Collected data
☆ ☆ ☆ ☆ ☆

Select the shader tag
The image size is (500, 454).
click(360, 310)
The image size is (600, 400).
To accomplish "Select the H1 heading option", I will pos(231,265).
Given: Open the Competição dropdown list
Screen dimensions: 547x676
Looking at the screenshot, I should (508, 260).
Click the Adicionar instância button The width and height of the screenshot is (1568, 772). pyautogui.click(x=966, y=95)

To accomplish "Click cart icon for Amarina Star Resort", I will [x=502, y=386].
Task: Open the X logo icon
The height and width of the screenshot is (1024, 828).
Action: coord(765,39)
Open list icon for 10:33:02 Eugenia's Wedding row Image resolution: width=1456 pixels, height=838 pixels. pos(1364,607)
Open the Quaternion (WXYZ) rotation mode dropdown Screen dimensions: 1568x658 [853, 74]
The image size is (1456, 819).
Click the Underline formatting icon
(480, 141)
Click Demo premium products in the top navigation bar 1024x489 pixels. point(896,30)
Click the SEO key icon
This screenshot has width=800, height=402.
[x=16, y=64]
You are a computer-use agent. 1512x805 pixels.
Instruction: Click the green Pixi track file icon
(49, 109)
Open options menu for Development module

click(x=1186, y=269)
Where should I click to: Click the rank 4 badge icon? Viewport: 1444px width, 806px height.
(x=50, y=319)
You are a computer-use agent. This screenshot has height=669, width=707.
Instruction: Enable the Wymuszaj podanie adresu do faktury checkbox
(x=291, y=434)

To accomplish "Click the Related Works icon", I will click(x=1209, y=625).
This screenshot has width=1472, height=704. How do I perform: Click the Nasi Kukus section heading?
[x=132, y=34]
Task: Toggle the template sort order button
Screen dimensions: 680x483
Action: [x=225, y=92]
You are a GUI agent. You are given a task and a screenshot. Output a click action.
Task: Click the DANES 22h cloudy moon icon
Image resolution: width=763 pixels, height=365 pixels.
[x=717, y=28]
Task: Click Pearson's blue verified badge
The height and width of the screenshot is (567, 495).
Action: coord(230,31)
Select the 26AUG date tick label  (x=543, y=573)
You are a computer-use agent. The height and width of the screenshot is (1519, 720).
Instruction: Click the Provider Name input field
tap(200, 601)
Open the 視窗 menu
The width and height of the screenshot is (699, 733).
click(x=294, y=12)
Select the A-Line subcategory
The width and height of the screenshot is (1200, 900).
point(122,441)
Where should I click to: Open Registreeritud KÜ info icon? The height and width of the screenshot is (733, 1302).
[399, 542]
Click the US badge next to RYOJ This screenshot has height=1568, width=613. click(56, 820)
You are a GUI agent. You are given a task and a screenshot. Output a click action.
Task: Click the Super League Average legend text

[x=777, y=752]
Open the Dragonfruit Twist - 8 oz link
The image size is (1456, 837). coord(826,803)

☆ ☆ ☆ ☆ ☆

THE PROBLEM >> Your task is to restate every record word for word.

SOLVED PROBLEM >>
Select the shader tag
The image size is (500, 454).
click(360, 310)
The image size is (600, 400).
To accomplish "Select the H1 heading option", I will pos(231,265).
Given: Open the Competição dropdown list
Screen dimensions: 547x676
Looking at the screenshot, I should (508, 260).
Click the Adicionar instância button The width and height of the screenshot is (1568, 772). pyautogui.click(x=966, y=95)

To accomplish "Click cart icon for Amarina Star Resort", I will [x=502, y=386].
Task: Open the X logo icon
The height and width of the screenshot is (1024, 828).
Action: coord(765,39)
Open list icon for 10:33:02 Eugenia's Wedding row Image resolution: width=1456 pixels, height=838 pixels. pos(1364,607)
Open the Quaternion (WXYZ) rotation mode dropdown Screen dimensions: 1568x658 [853, 74]
The image size is (1456, 819).
Click the Underline formatting icon
(480, 141)
Click Demo premium products in the top navigation bar 1024x489 pixels. point(896,30)
Click the SEO key icon
This screenshot has width=800, height=402.
[x=16, y=64]
You are a computer-use agent. 1512x805 pixels.
Instruction: Click the green Pixi track file icon
(49, 109)
Open options menu for Development module

click(x=1186, y=269)
Where should I click to: Click the rank 4 badge icon? Viewport: 1444px width, 806px height.
(x=50, y=319)
You are a computer-use agent. This screenshot has height=669, width=707.
Instruction: Enable the Wymuszaj podanie adresu do faktury checkbox
(x=291, y=434)

To accomplish "Click the Related Works icon", I will click(x=1209, y=625).
This screenshot has width=1472, height=704. How do I perform: Click the Nasi Kukus section heading?
[x=132, y=34]
Task: Toggle the template sort order button
Screen dimensions: 680x483
Action: [x=225, y=92]
You are a GUI agent. You are given a task and a screenshot. Output a click action.
Task: Click the DANES 22h cloudy moon icon
Image resolution: width=763 pixels, height=365 pixels.
[x=717, y=28]
Task: Click Pearson's blue verified badge
The height and width of the screenshot is (567, 495).
Action: coord(230,31)
Select the 26AUG date tick label  (x=543, y=573)
You are a computer-use agent. The height and width of the screenshot is (1519, 720).
Instruction: Click the Provider Name input field
tap(200, 601)
Open the 視窗 menu
The width and height of the screenshot is (699, 733).
click(x=294, y=12)
Select the A-Line subcategory
The width and height of the screenshot is (1200, 900).
point(122,441)
Where should I click to: Open Registreeritud KÜ info icon? The height and width of the screenshot is (733, 1302).
[399, 542]
Click the US badge next to RYOJ This screenshot has height=1568, width=613. click(56, 820)
You are a GUI agent. You are given a task and a screenshot. Output a click action.
Task: Click the Super League Average legend text

[x=777, y=752]
Open the Dragonfruit Twist - 8 oz link
The image size is (1456, 837). coord(826,803)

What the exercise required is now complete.